### 問題:
1. 片岡愛之助さんのインタビュー記事のうち、「歌舞伎の舞台だけでなく、テレ」から始まり「考えていらっしゃるんですか。」までの部分を、一字一句変えずに書き写してください。
2. 片岡愛之助さんのインタビュー記事によると、「三月大歌舞伎」と「四月大歌舞伎」で愛之助さんが演じる役は何ですか。すべて挙げてください。

歌舞伎の舞台だけでなく、テレビや映画、現代劇の舞台などでも活躍中の片岡愛之助さん。〔2024年〕3月、4月は東京・東銀座の歌舞伎座の「三月大歌舞伎」「四月大歌舞伎」に出演だ。上方育ちの俳優のひとりとして、大役が続く愛之助さん。歌舞伎への想いや今後の展望などを話してもらった。(聞き手は事業局専門委員・田中聡)

――26日まで行われている「三月大歌舞伎」では昼の部で『菅原伝授手習鑑すがわらでんじゅてならいかがみ 寺子屋』の源蔵、夜の部は『伊勢音頭恋寝刃いせおんどこいのねたば』の料理人喜助。「四月大歌舞伎」(4月2日~26日)では昼の部で『夏祭浪花鑑なつまつりなにわかがみ』の団七九郎兵衛、夜の部で『四季』の男雛おびな。大忙しですね。テレビや映画などでも大活躍です。どんなペースで仕事を考えていらっしゃるんですか。

### データ行:

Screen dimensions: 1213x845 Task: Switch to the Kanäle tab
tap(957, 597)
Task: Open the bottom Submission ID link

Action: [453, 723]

==

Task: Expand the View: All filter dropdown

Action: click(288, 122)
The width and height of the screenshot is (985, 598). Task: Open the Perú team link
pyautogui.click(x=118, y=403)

* * *

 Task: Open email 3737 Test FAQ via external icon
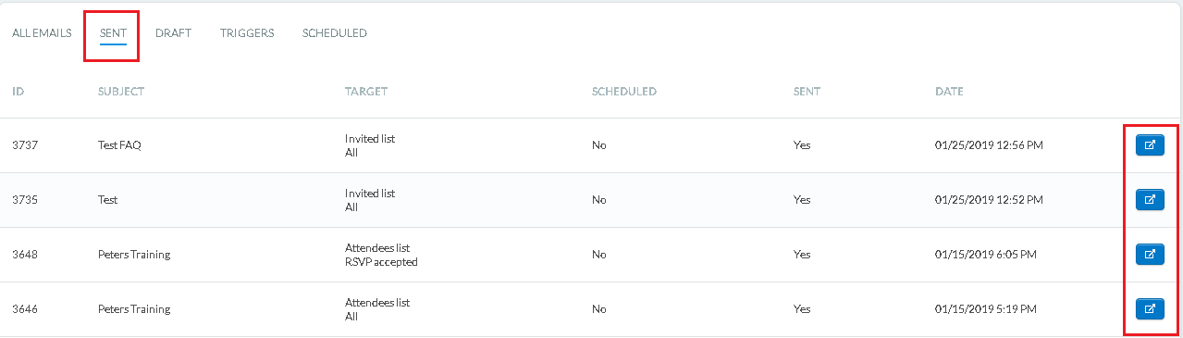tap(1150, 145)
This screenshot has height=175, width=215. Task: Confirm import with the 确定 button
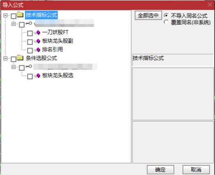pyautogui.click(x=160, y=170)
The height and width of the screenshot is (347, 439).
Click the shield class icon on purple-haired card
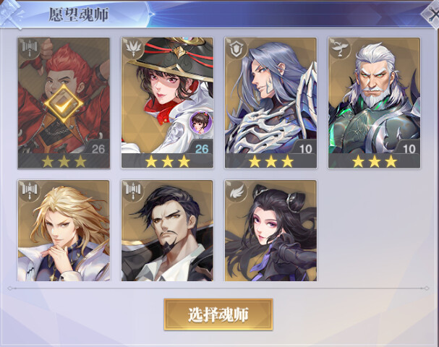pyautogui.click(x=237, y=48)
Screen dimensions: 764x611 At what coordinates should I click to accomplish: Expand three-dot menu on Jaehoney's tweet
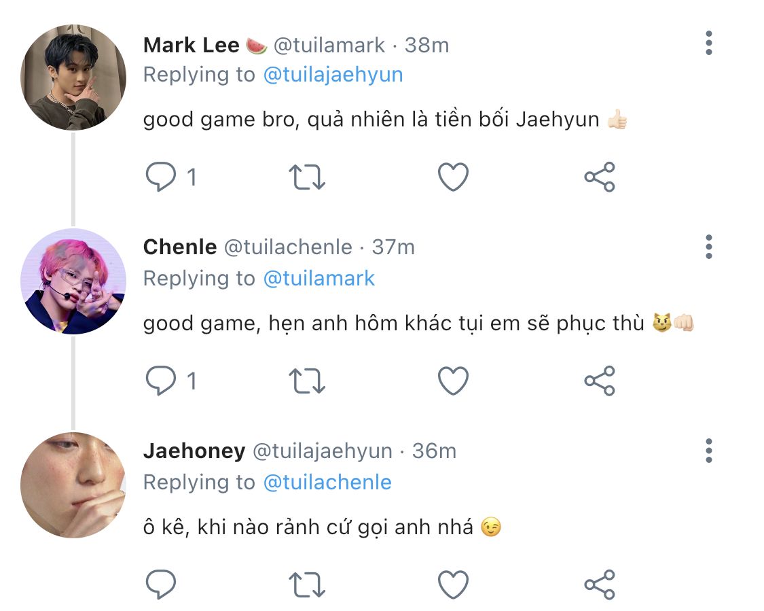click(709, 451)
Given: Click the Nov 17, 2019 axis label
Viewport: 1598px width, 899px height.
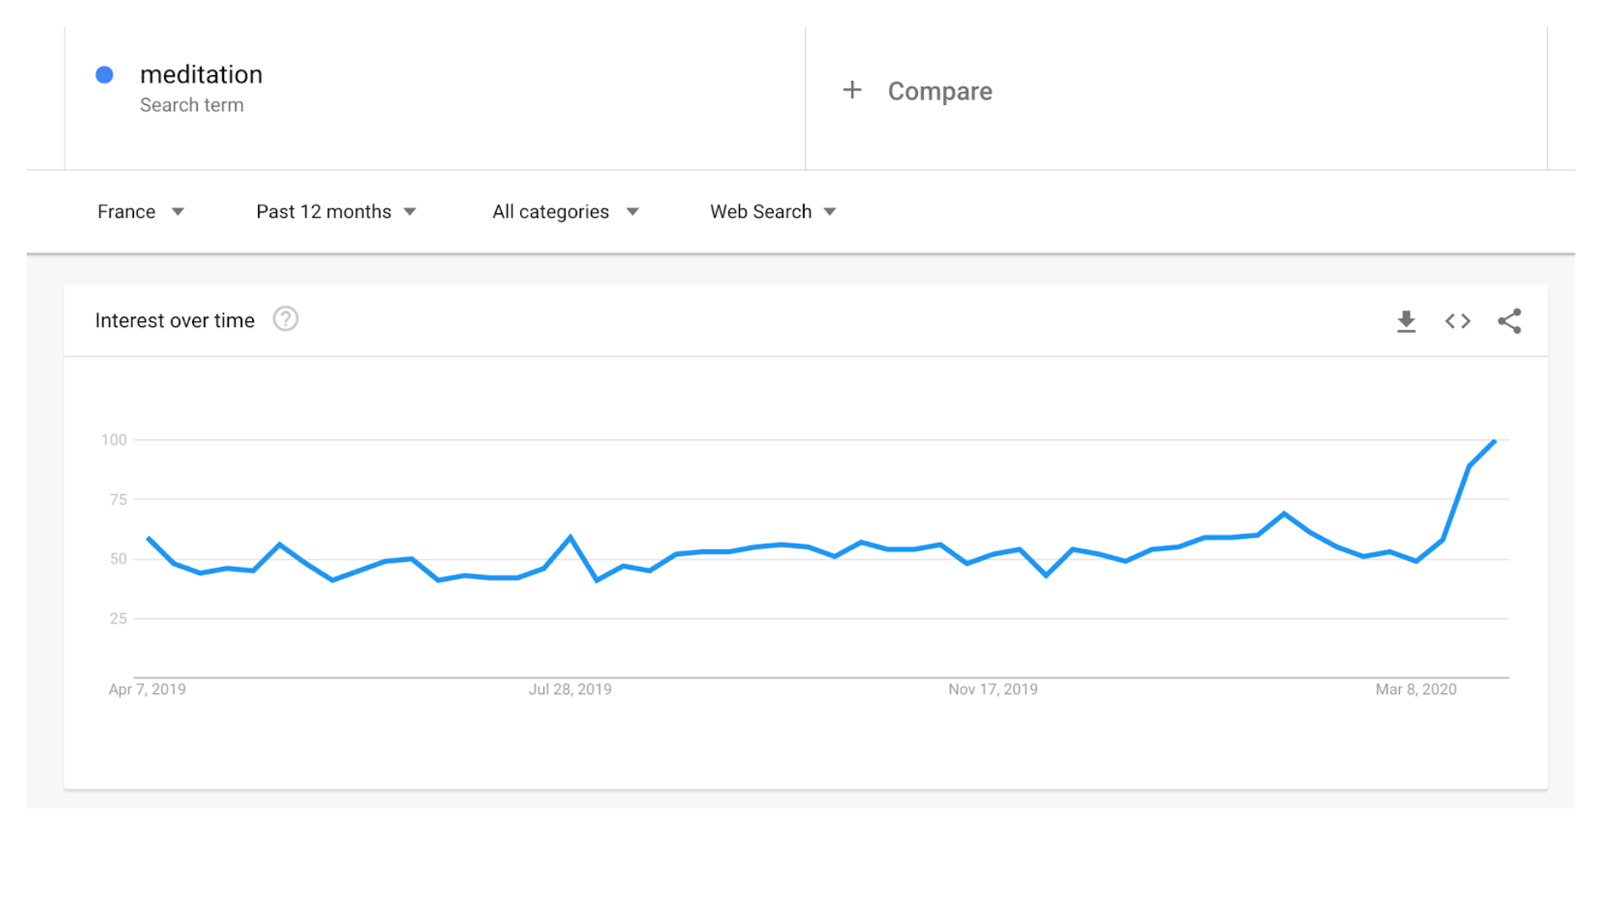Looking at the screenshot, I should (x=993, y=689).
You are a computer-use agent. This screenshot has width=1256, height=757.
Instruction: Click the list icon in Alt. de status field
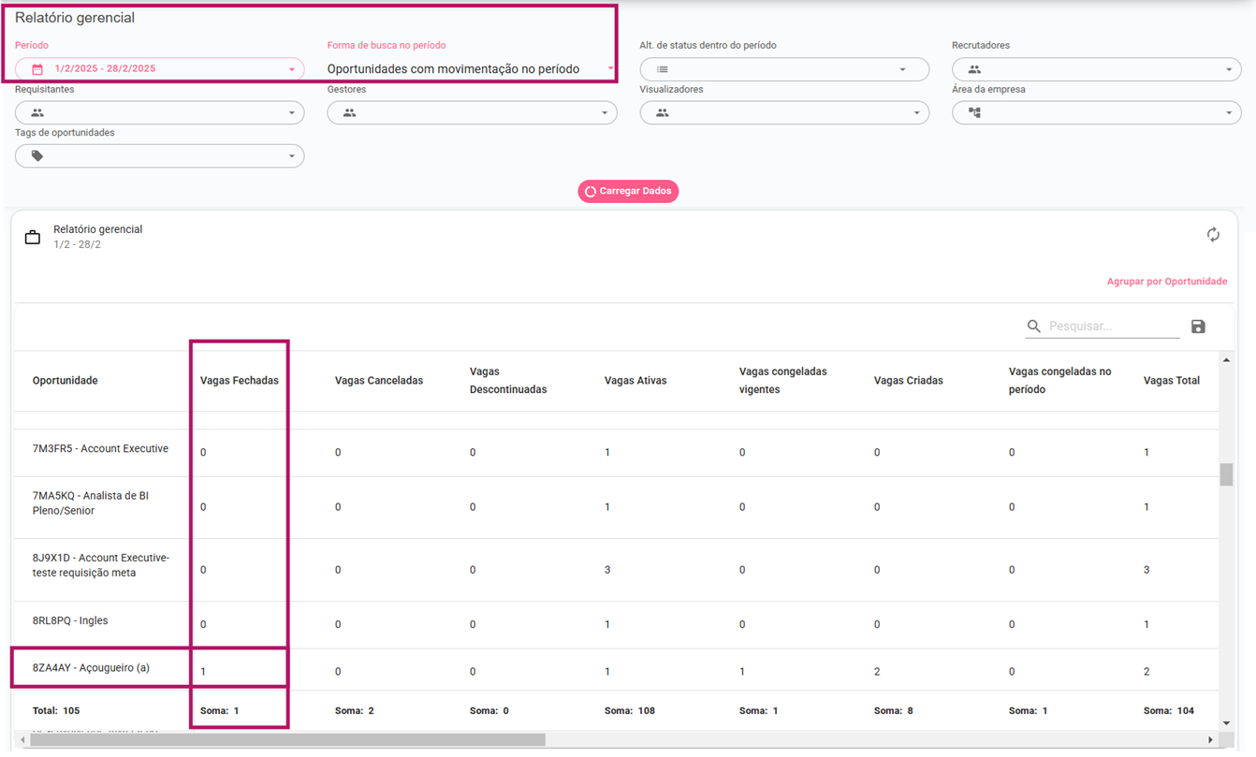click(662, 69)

### 解答例:
1.
歌舞伎の舞台だけでなく、テレビや映画、現代劇の舞台などでも活躍中の片岡愛之助さん。〔2024年〕3月、4月は東京・東銀座の歌舞伎座の「三月大歌舞伎」「四月大歌舞伎」に出演だ。上方育ちの俳優のひとりとして、大役が続く愛之助さん。歌舞伎への想いや今後の展望などを話してもらった。(聞き手は事業局専門委員・田中聡)

――26日まで行われている「三月大歌舞伎」では昼の部で『菅原伝授手習鑑すがわらでんじゅてならいかがみ 寺子屋』の源蔵、夜の部は『伊勢音頭恋寝刃いせおんどこいのねたば』の料理人喜助。「四月大歌舞伎」(4月2日~26日)では昼の部で『夏祭浪花鑑なつまつりなにわかがみ』の団七九郎兵衛、夜の部で『四季』の男雛おびな。大忙しですね。テレビや映画などでも大活躍です。どんなペースで仕事を考えていらっしゃるんですか。

2. 源蔵、料理人喜助、団七九郎兵衛、男雛